Photo by: Boris Šćitar/Večernji list/PIXSELL
A scientist who wants to stop cancer
The Stagljar Lab. Sounds cool, doesn’t it? Almost like a band you expect to play some good rock music. Even its website is very much like a comic strip, dominated by an image of a superhero scientist in a white coat and jet boots that help him reach for the stars. The message is clear. It’s impossible to stop scientific development. Science knows no obstacles and it quickly transcends all boundaries. Igor Štagljar is one of those scientists who break all barriers. He is professor of molecular genetics and biochemistry at Donnelly Centre at the Medical School of the University of Toronto and the co-founder of biotech companies Dualsystems Biotech Inc. (Zurich, Switzerland) and ProteinNetwork Therapeutix (Toronto, Canada). Among many awards and prizes he has received so far for his discoveries, inventions and patents, Prof. Štagljar is also the recipient of the Canadian Oscar for innovation technology.
He was born in Zagreb in 1966. His mother Sonja worked as an accountant for a department store, and his father Mirko was the head of the prototyping laboratory at Brodarski Institute, as well as a great athlete.

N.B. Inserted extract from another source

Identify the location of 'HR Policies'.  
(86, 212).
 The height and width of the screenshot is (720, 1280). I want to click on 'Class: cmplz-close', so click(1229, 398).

He is one of the Croatian rowing legends and there is a bust of him on the Walk of Fame of the Croatian Sport in Jarun. The sport gene was inherited by Professor Igor Štagljar, who played handball in his college days with Patrik Ćavar, Vladimir Jelčić and Bruno Gudelj, players who won gold with the Croatian national team in the 1996 Olympic Games in Atlanta. He graduated in 1990 and then went to do his PhD thesis at the Swiss Federal Institute of Technology (ETH) in Zurich, one of the best universities in the world in the field of natural and technical sciences, which produced Nobel laureates including Einstein and Röntgen, as well as two Croatians, Lavoslav Ružička and Vladimir Prelog. He received his PhD in 1994. After two short fellowships in Zurich, he furthered his postdoctoral studies at the University of Washington in Seattle in 2001 with Professor Stanley Fields. He has lived in Toronto since 2005.
Prof. Štagljar describes himself as a combination of a scientist and manager, a kind of a “scientific labourer” who spends almost 80 percent of his time writing scientific projects. The funds received through these projects allow the laboratory team to continue doing their research. The times of a stereotypical scientist who works alone in the lab trying to discover a life-saving solution are long gone. Today’s scientists are supposed to have great managerial skills and lead a highly coordinated team of people. The competition is huge; interdisciplinarity, therefore, is a key to success.